It's not just about making stuff: the process and products of craftsmanship can be analogous to life as well. A few reading passages linking craft and life to inspire you for the week ahead:
"Once there was no divorce between art and craft: in medieval society, painters and sculptors as well as potters and weavers were members of craft guilds. A man was a carpenter, a painter, or a stonemason; his work, his way of life, was central to his identity and recognized as his means of centering and discovering himself."
- D. M. Dooling, A Way of Working
"What are most people in premodern societies? They are peasant farmers, artisans, craftsmen, housewives--and children learning these livelihoods from their parents. In more primitive societies, they are hunters, fishermen, gatherers, nomads. Now, all of this is skilled work of an indisputably useful nature. It requires careful training, a mastery of cultural lore, the constant exercise of judgment and initiative. In doing the work, one experiences one's own competence and strives toward a standard of excellence that is respected by one's fellows. There is a difference between a good farmer and a bad one, between a good hunter and a bad one--a difference the community appreciates and cares about, because the work is necessary value to all concerned. To become good at these things is an exercise of one's cunning, experience, inspiration--qualities that, in some measure, extend and define the personality.

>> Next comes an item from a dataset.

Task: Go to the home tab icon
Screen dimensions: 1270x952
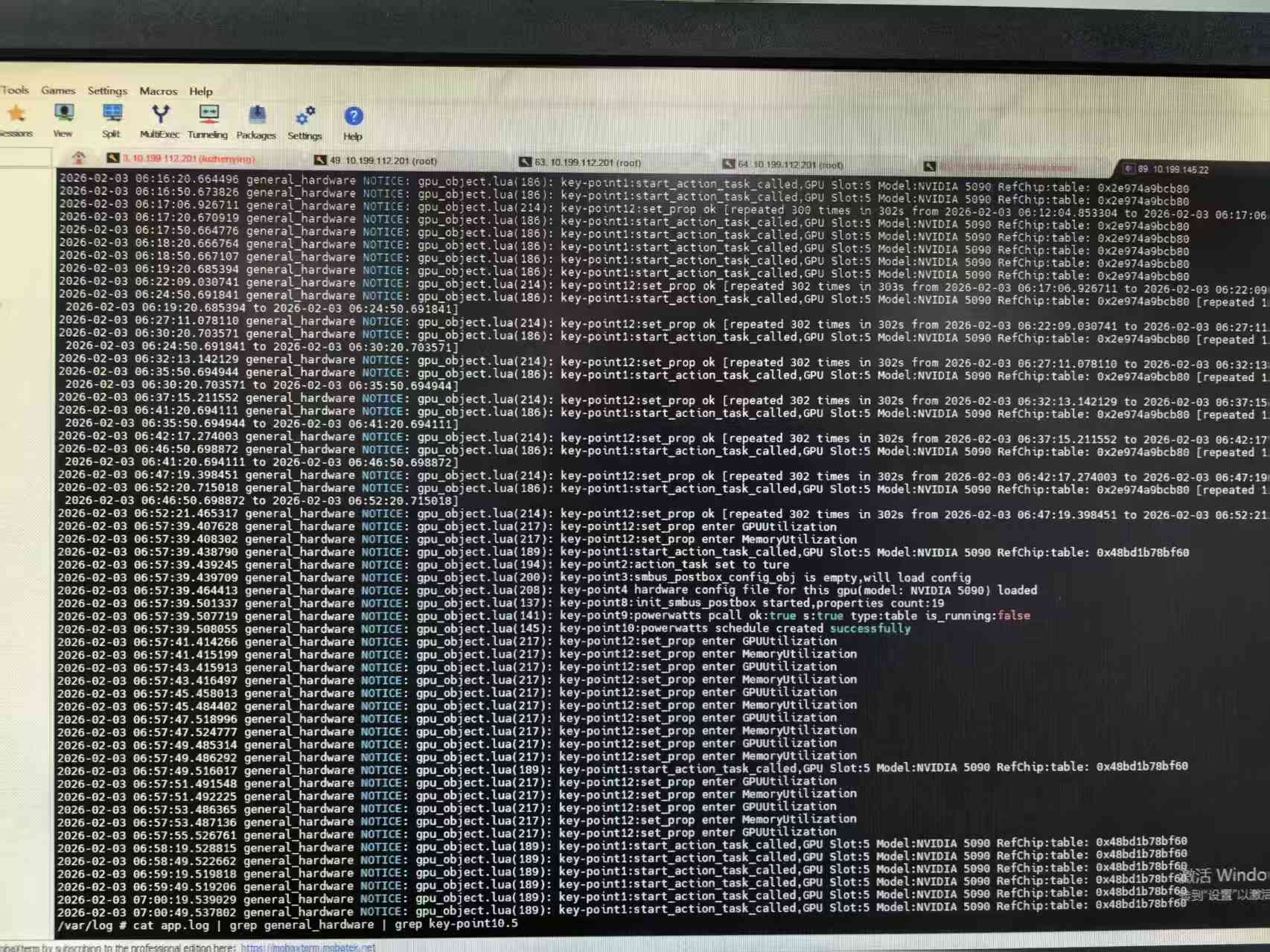Action: (x=78, y=158)
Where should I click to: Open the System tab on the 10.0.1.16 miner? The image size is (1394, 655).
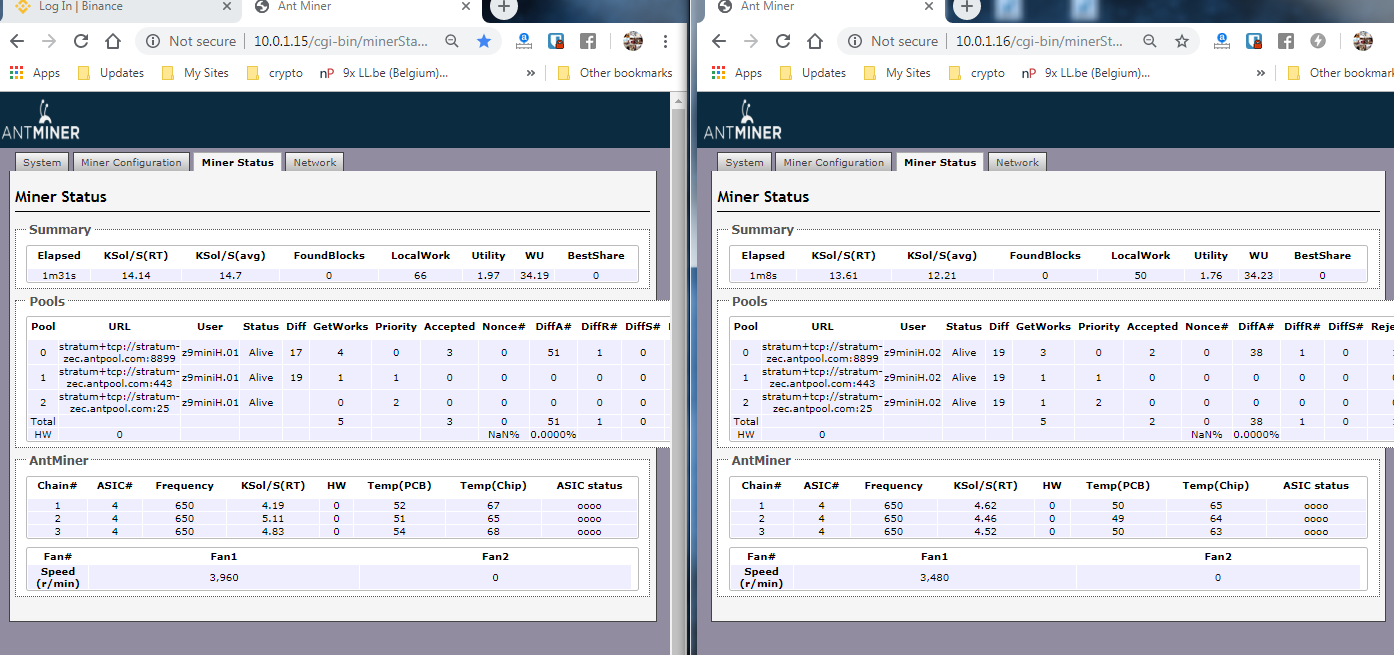744,162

Even under the bleakest conditions of social exploitation, working people in these societies, at least among themselves, can be a community of mutual appreciation and critical regard--not simply because they are being "nice" with one another on the job like bored office workers exchanging pleasantries and good humor, but because their work is a real measure of competence at a significant project in the world. This is an irreducible cultural and personal value, for there is, at last, such a thing in our nature as an instinct of workmanship that can tell an honest job from a fake, and cares about the difference."

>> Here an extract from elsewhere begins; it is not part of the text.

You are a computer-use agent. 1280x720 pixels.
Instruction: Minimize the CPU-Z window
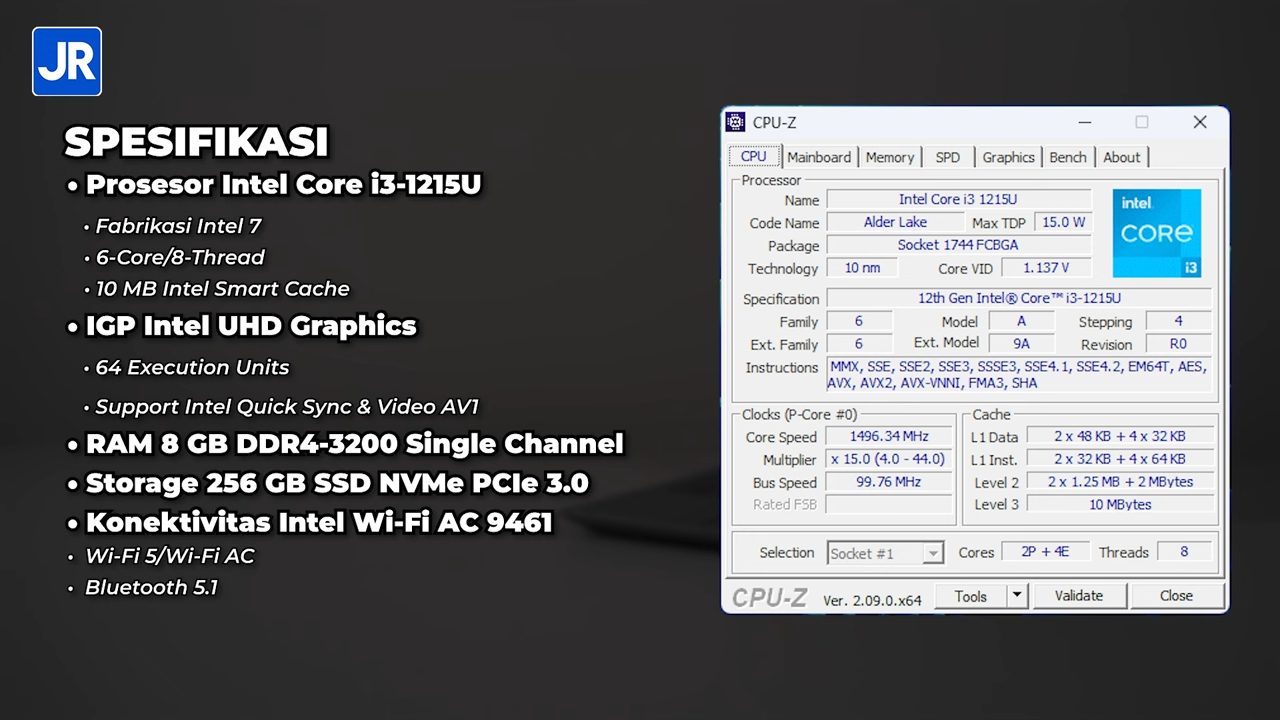tap(1085, 122)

- Theodore Roszak, Person/Planet
"The approach to crafts . . . is often initiated by a dissatisfaction with the "plastic" world--that is, the world which does not touch our inner life. Young people turn to pottery, to weaving, to cabinetmaking, as if the life of the craftsman were simpler, easier than the life of a businessman, and, for them, it is. And yet the realization that the objects in modern life do not touch our inner life, the wish to rediscover the connectedness between the inner and the outer through working directly on a material with the body and the best of our understanding, can lead to a shattering self-discovery. It may bring upon me the weighty knowledge that the inner life I am striving to express isn't there--that I have no access to an expressible inner life. Craftsmanship begins with disillusion.
Disillusion is an extraordinarily interesting state of being, having immediate and far-reaching effects. It is a sacred state, a state that has power. It acts at once to still the voices of mere discontent. It is an active, not a reactive state, and if the craftsman can bear to stay there, not to turn away, he begins to detect an opening in himself through which he can learn.
And of course he turns away. We turn away. We never expected to be so shaken, down to the roots. We never before understood that in a real exchange we have to give up something. We visualized the world of forces as if it were a supermarket into which we could enter and fill our shopping carts and go home again. We never thought about paying.
Disillusion, the recognition that I am not what I thought I was, that I don't know what I thought I knew, that I can't do what I wish to do, is the payment that opens us to the creative dialogue. It renders the craftsman, strains him through a very fine cloth to rid him of impurities so that he, like the material substance of his craft, can be available to be worked upon."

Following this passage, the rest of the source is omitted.